O ideário racialista de então tinha como pressuposto basilar a tese de que haveria uma relação entre a psicologia coletiva de um grupo humano e a sua constituição fenotípico-racial. Um grande debate no pensamento antropológico-racial, que ganhou força no final daquele século, dividiu os partidários da “monogenia” e da “poligenia”. Os monogenistas, dentre os quais se incluía Charles Darwin, postulavam que as diferentes raças humanas eram apenas variações fenotípicas da mesma espécie, enquanto que os poligenistas se utilizavam das diferenças culturais entre os povos do planeta para defender que os variados grupos raciais humanos seriam espécies distintas que teriam evoluído de forma independente. Felizmente, a monogenia venceu, e a concepção de que não existe nenhum tipo de determinação racial inata nas diferentes mentalidades dos povos, concomitantemente à ampla aceitação da noção de unidade da espécie humana, tornou-se um consenso estabelecido.

Fundamental nesse processo foi o trabalho do antropólogo Franz Boas que, em sua obra A Mente do Ser Humano Primitivo (1911), demonstrou que as diferenças entre os processos civilizatórios da Europa e do restante do planeta, no início do século 20, auge do domínio ocidental do mundo, não tinham nenhuma relação com a (inexistente) “superioridade” ou “inferioridade” de algumas raças em relação a outras, mas sim com um acaso da história. Boas, com essa posição clara, estava demarcando uma oposição à eugenia e às teorias darwinistas sociais que, à época, entendiam que o desenrolar das relações entre os grupos humanos seria determinado por uma “guerra de raças” que replicaria, no plano das sociedades humanas, o mecanismo darwinista da “luta pela existência” próprio ao restante do mundo orgânico.
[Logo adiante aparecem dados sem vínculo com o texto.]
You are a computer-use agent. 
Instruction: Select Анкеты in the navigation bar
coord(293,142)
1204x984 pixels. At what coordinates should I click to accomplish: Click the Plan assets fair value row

Nos dias atuais, com a retomada identitária do discurso político em torno da raça, temos visto um renascimento modificado de algumas dessas ideias. Sob o pretexto do combate ao racismo e de uma reparação ao pesado fardo que a escravidão impôs aos negros em vários países, militantes têm reavivado ideias de “guerra racial”, transformado grupos étnicos em bodes expiatórios e colocado em xeque os pressupostos universalistas e iluministas nos quais se baseia o contrato social das democracias ocidentais modernas, que são vistos como instrumentos de “poder branco” para “oprimir” grupos raciais “dominados”. O que esses ativistas esquecem é que a escravidão sempre existiu fora das colônias europeias antes e depois do século 16, e que as ideias iluministas de dignidade da condição humana, fundamentais para a luta contra a desumanidade da escravidão, são invenções do Velho Continente, sem as quais, muito provavelmente, o trabalho cativo ainda seria considerado algo “normal” no mundo inteiro.

Uma das concepções mais comumente utilizadas pela militância racial dos dias atuais, que é o famoso “lugar de fala”, consiste, na prática, em uma tentativa de interditar a possibilidade de discussão da questão racial dependendo do fenótipo daquele que pretende abordá-la. Existiria, para os identitários, uma incapacidade cognitiva dos não negros em perceber a realidade do racismo de maneira efetiva; isto, em certa medida, é uma versão “requentada” do pensamento racial do século 19, que, conforme dito, postulava a existência de uma “determinação biológico-racial inata” nos padrões psicológicos dos grupos humanos. Quando teóricos e ativistas racialistas contemporâneos dizem frases como “todos os brancos são racistas, e isso não é uma escolha”, estão repondo exatamente a mesma lógica de raciocínio do racismo “científico” que foi usado para justificar o “neocolonialismo europeu”.